Murray and Thompson believe one of the possibilities to saving skilled nursing facilities is by the state encouraging more collaboration and partnership with hospitals.

“Hospitals have to get on board because we are an extension of them,” Murray said.

When patients are discharged, often they need a short- or long-term stay at a skilled nursing facility. However, Thompson said nearly all the residents in Glasgow are in-county residents. That leaves discharge planners in hospitals around the state with a similar problem: Where do patients go?

The Patient Problem

As America and Montana grow more gray, more than half of the residents who need skilled nursing care suffer from some form of dementia. But memory care and dementia care can require more staffing and more management. And as America’s waistlines also grow, more people needing care require special beds and lifts for safety, something that not every facility has or can afford. Knowing how to care for larger, heavier patients is not just a matter of patient safety, but staff safety, too.

“None of us can accept some of these patients because of safety needs,” Thompson said.

This means that for family looking to bring loved ones closer to home in places like Phillips County, the closest facility may be hours away.

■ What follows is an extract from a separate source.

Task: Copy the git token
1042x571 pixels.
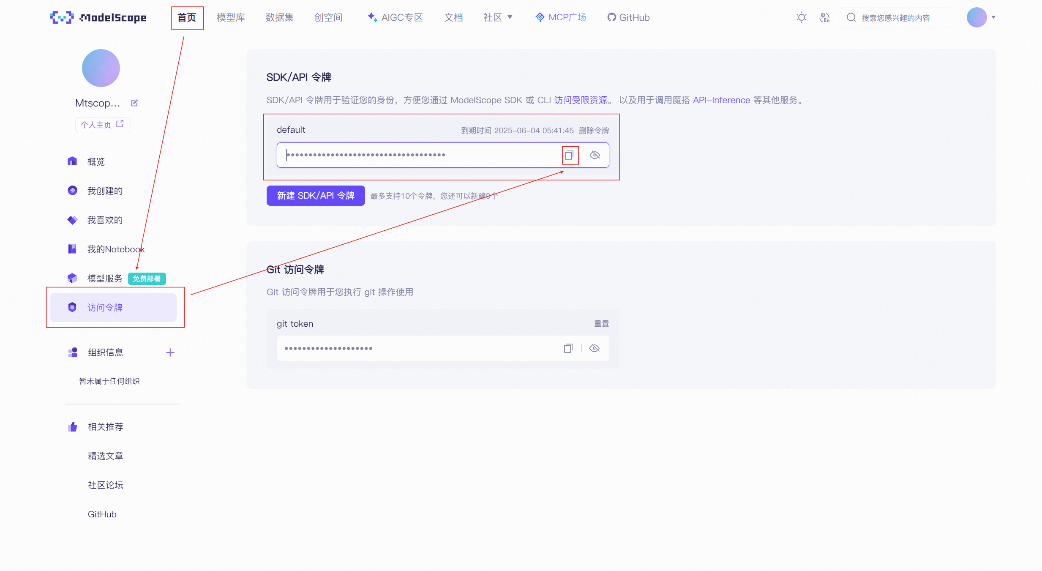Action: [568, 348]
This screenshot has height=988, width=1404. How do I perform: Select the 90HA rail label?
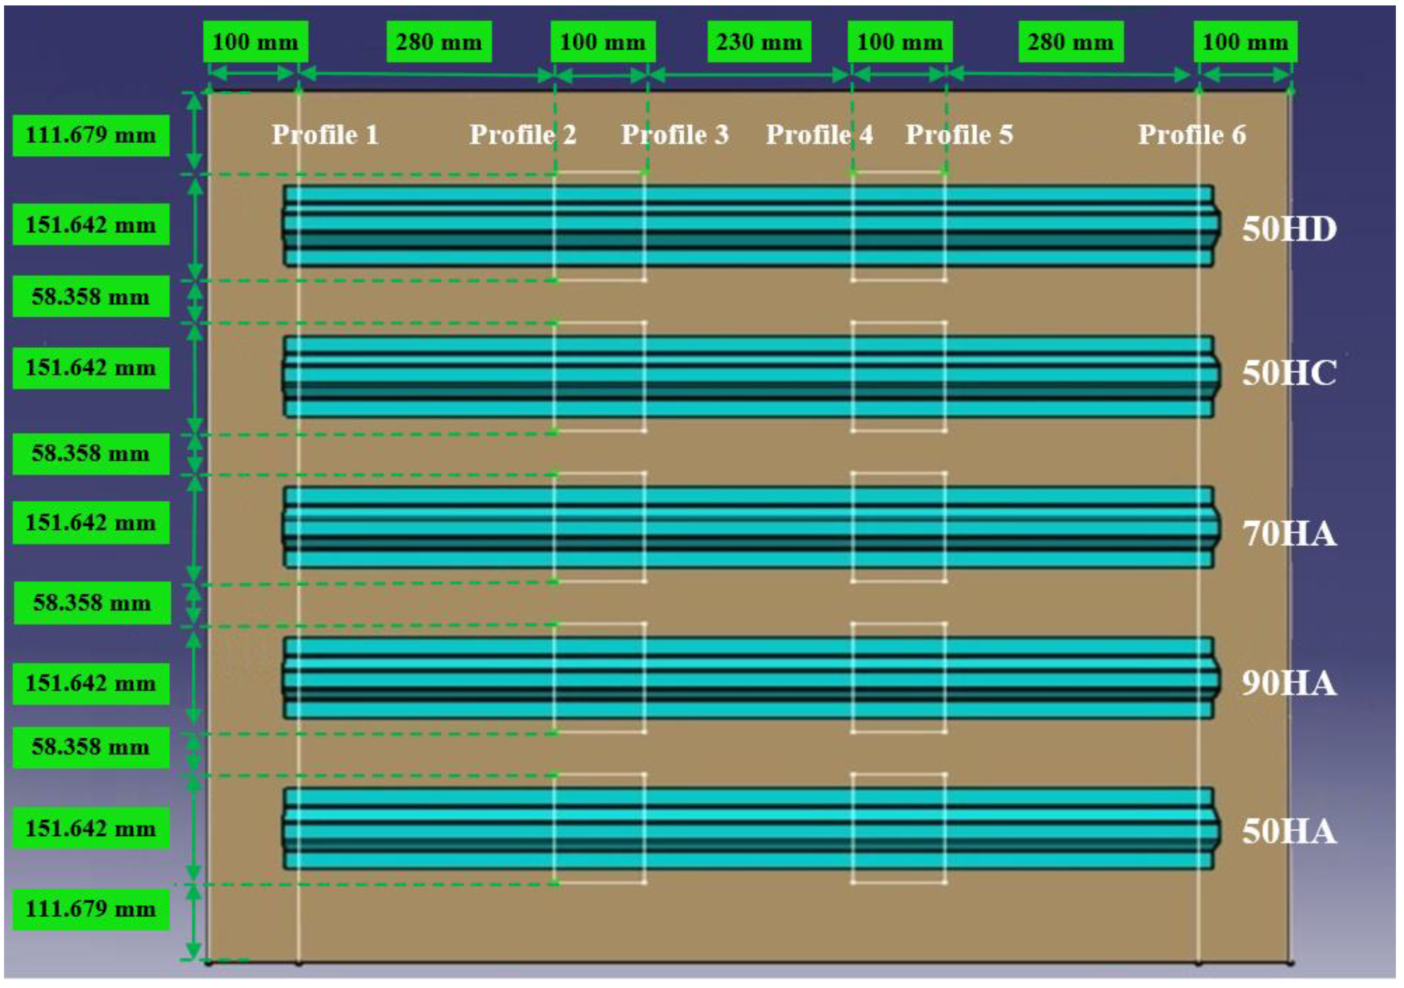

Kuka said that the average profile of a resident is also changing. For example, four years ago, the average new resident of the facility was more than 85 years old. Today, that number is dropping dramatically. They’re becoming younger and sicker. Heart disease, diabetes, mental health disorders and substance abuse are all reasons why someone may need skilled nursing facilities.

“We are talking about people who really abused their bodies,” Kuka said. “Now, we’re frequently seeing patients in their 40s and 50s, and they’re a whole different ballgame.”

Most of the skilled care facilities were also built with a double-occupancy model. That helped drive efficiency, but it has almost all but disappeared.

“Our generation has higher expectations, and there’s a reason why no one has built a skilled nursing facility recently,” Murray said. “No one wants double occupancy, and so many of these facilities have half the beds than they were planned for.”

Like It’s 2019

To demonstrate the longterm effects of the pandemic, Thompson points to the bottom line of the Glasgow skilled-nursing facility. In 2019, it posted its financials with the best year since 2003, and it reported positive cash flow.

With 90 cents on every dollar going to people, the majority of expenses in skilled nursing facilities are staffing. The year 2020 marked the rise of traveling health professionals, and the facility went from financially stable to, at best, uncertain.

Thompson knows what his obligations are to the residents. And that’s just as ominous as it sounds. He knows, for example, that he would want to give most a six-month notice about closing — something he hopes to avoid, literally at all costs.

But since 2019, he’s moved from thinking strategically about the home’s future in three years to the question: What happens if nothing changes?

“That’s not a question for anytime in the near future, but if things don’t change in the next six months to one year, what do we do?” he asked.

Valley County is considering supporting the Glasgow facility through a levy. If that is renewed, it will help, but Thompson said they simply cannot tax enough to keep the doors open, let alone put money away for emergencies. And like most skilled nursing facilities throughout the state, the building was constructed in the 1970s, so its age is showing, but Medicaid and even the more lucrative private pay insurers don’t cover costs like that.

“This business model is broken,” Knierim said.

Murray put it a different way for his Malta facility. It has $4 million in debt and the facility is appraised at $2.6 million.

“There’s no corporation going to come to Malta,” Murray said. “The only other people besides CEOs or nurses that are begging for any support or the ones to start screaming and hollering are family members. But even they don’t care about a nursing home until they need it.”